Find every line below where the string "size" shows up, and copy those lines.

-*-*-

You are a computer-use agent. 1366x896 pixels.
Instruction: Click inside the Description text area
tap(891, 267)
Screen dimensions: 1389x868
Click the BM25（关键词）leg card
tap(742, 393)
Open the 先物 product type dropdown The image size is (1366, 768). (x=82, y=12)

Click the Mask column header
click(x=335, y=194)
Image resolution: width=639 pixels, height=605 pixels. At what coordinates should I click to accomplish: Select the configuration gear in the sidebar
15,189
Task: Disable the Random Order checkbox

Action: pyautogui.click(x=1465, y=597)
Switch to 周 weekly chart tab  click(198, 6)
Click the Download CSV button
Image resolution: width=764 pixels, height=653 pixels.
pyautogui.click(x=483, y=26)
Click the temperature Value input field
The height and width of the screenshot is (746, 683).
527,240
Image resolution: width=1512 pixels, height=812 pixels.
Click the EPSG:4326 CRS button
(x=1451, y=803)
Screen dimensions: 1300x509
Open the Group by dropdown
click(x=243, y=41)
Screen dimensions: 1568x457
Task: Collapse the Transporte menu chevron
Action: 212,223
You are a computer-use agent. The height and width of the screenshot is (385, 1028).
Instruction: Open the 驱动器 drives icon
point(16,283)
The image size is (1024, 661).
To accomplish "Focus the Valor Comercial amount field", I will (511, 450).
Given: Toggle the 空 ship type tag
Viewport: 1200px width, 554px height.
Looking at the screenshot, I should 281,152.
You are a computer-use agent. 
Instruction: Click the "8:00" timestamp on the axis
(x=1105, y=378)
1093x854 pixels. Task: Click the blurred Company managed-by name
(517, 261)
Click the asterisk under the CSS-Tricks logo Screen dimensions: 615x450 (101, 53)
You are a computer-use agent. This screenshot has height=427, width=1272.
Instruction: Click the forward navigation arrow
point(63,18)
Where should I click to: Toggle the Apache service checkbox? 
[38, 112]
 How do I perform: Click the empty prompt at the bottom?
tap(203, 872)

-*-*-

* **Answer section**
Open the 先物 product type dropdown The image size is (1366, 768). (x=82, y=12)
The image size is (1024, 661).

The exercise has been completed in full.